May 05, 2004

What Happened at Abu Ghraib

I haven’t said a whole lot about this Iraq prisoner scandal, probably because there’s not a whole lot I can add. It’s terrible, it’s inhumane, and it’s un-American, and I hope to see every single soldier involved in this rotting in military prison for a long, long time.

My biggest question with this, as it often is with exposures of massive wrongdoing, is: what the hell were these people thinking? Not only are they committing a war crime, but they’re taking pictures of it! Haven’t they ever heard of al-Jazeera? Don’t they know that their actions may well have done irreparable damage to the cause of what we’re trying to do in Iraq?

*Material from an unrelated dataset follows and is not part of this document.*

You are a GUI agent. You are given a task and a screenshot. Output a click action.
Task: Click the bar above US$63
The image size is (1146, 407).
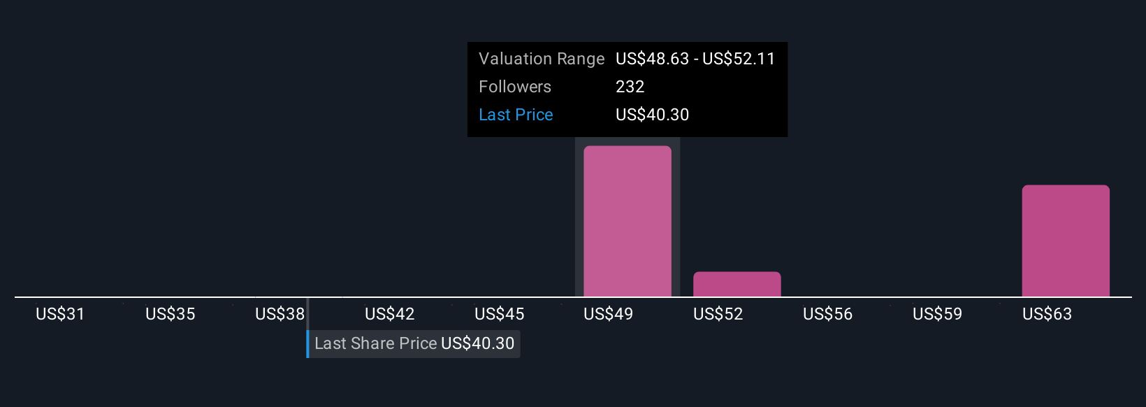point(1065,241)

I remain unwavering in my support of the decision to remove Saddam Hussein and attempt to create a stable democracy in Iraq. But it’s now time to admit that yes, quite a few mistakes have been made- from the decision to invade with too few troops to the disbanding of the Army to this latest tragedy. This fall’s election may not turn out to be a referendum on whether we should be in Iraq; it will rather be a referendum on how best to handle the situation as it stands in November. If John Kerry can demonstrate that he is more capable of steering the Iraq ship, he will be our next president.

A couple more thoughts:

Does “the left,” as John Podhoretz argues, feel a “thrill,” and a “sense of moral superiority” from the prison-camp torture atrocity? I don’t doubt that some of them do- but that’s not the point. Let’s not pretend that that’s the story here, because attempts to argue such are nothing but a changing of the subject. The fact that Seymour Hirsch was opposed to the war doesn’t make him any less correct in his reporting that these atrocities actually happened.

And something from Virginia Postrel:

Andrew Sullivan has a long quote from one of al Sadr supporters who reports abuse at the hands of American troops. It concludes: "They wanted us to feel as though we were women, the way women feel, and this is the worst insult, to feel like a woman." Being a Muslim woman is like being tortured and humiliated all the time? And this guy thinks there's nothing wrong with that?

And finally, considering that we’ve got an international atrocity that involved torture, shouldn’t ESPN.com maybe come up with a new name for its tortured sports cities” series?